ABSTRACT

This paper derives predictive reduced-order models for rocket engine combustion dynamics via Operator Inference, a scientific machine learning approach that blends data-driven learning with physics-based modelling. The non-intrusive nature of the approach enables variable transformations that expose system structure. The specific contribution of this paper is to advance the formulation robustness and algorithmic scalability of the Operator Inference approach. Regularisation is introduced to the formulation to avoid over-fitting. The task of determining an optimal regularisation is posed as an optimisation problem that balances training error and stability of long-time integration dynamics. A scalable algorithm and open-source implementation are presented, then demonstrated for a single-injector rocket combustion example. This example exhibits rich dynamics that are difficult to capture with state-of-the-art reduced models.
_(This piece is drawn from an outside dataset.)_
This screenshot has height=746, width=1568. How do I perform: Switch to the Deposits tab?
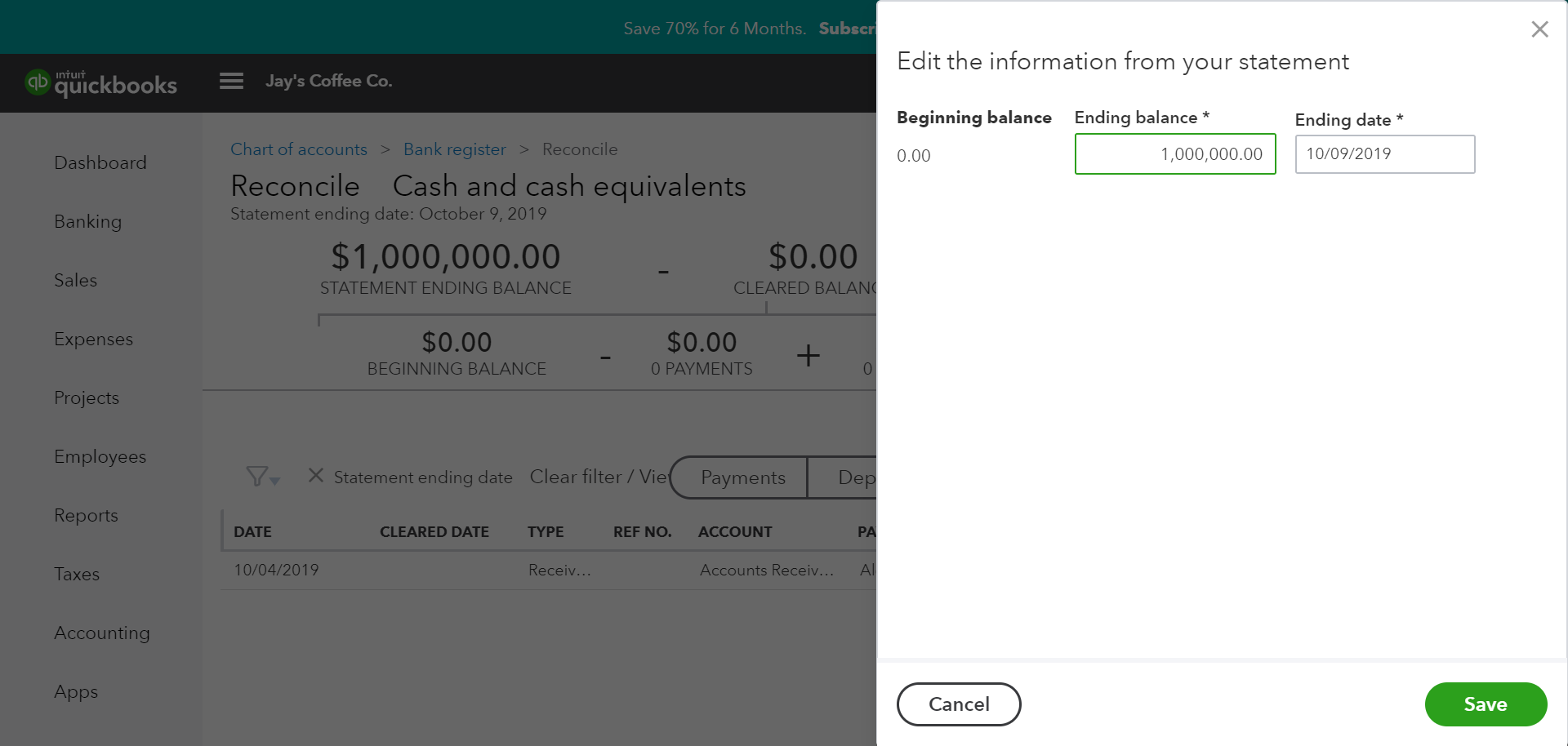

With appropriate regularisation and an informed selection of learning variables, the reduced-order models exhibit high accuracy in re-predicting the training regime and acceptable accuracy in predicting future dynamics, while achieving close to a million times speedup in computational cost. When compared to a state-of-the-art model reduction method, the Operator Inference models provide the same or better accuracy at approximately one thousandth of the computational cost.

摘要

本文通过运算符推断（Operator Inference）推导了火箭发动机燃烧动力学的预测降阶模型，这是一种科学的机器学习方法，将数据驱动的学习与基于物理的建模相结合。该方法的非侵入性使得可以进行公开系统结构的变量转换。本文的具体贡献是提高了运算符推断方法的公式鲁棒性和算法可扩展性。正则化被引入到配方中以避免过度拟合。确定最佳正则化的任务是作为一个优化问题，该问题平衡了训练误差和长时间积分动力学的稳定性。提出了可扩展的算法和开源实现，然后针对单喷射器火箭燃烧示例进行了演示。该示例展示了丰富的动态特性，而这些动态特性很难用最新的简化模型捕获。通过适当的正则化和对学习变量的明智选择，降阶模型在重新预测训练方案方面表现出很高的准确性，在预测未来动力方面表现出可接受的准确性，同时实现了近一百万倍的计算成本加速。与最先进的模型简化方法相比，算子推断模型以大约一千分之一的计算成本提供了相同或更好的准确性。降阶模型在重新预测训练方案方面表现出很高的准确性，在预测未来动力方面表现出可以接受的准确性，同时实现了将近100万倍的计算成本加速。与最先进的模型简化方法相比，算子推断模型可提供相同或更好的精度，而计算成本仅为其一千分之一左右。降阶模型在重新预测训练方案方面表现出很高的准确性，在预测未来动力方面表现出可以接受的准确性，同时实现了将近100万倍的计算成本加速。与最先进的模型简化方法相比，算子推断模型以大约一千分之一的计算成本提供了相同或更好的准确性。